### Work instructions
Search the records for the word "give" and copy each line in which it appears.

::: Records shown :::

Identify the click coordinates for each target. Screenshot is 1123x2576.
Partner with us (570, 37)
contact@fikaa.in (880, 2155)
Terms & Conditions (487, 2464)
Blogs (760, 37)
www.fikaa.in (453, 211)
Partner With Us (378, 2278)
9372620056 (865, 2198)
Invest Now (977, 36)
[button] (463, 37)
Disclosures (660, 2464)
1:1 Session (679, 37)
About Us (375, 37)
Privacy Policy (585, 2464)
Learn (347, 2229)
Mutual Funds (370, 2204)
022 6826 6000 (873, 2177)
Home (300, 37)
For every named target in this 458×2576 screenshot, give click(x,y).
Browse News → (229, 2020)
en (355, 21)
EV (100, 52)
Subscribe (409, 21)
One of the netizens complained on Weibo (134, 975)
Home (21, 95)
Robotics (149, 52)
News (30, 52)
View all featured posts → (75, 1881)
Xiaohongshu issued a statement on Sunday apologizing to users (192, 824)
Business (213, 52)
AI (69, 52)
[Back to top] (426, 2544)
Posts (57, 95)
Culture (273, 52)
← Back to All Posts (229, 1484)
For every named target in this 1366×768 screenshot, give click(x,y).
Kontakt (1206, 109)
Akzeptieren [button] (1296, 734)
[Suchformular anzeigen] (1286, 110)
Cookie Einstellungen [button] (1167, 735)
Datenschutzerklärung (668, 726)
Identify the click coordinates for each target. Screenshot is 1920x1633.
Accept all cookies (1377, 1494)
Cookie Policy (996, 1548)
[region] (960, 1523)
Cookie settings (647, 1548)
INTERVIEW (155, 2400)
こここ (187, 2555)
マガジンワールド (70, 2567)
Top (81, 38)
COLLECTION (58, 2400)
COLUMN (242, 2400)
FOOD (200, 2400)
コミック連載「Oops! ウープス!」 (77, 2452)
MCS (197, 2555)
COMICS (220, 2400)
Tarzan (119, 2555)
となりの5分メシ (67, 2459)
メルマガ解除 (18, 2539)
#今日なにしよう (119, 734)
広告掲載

:::

### Solution
For every named target in this 458×2576 screenshot, give click(x,y).
For every named target in this 1366×768 screenshot, give click(x,y).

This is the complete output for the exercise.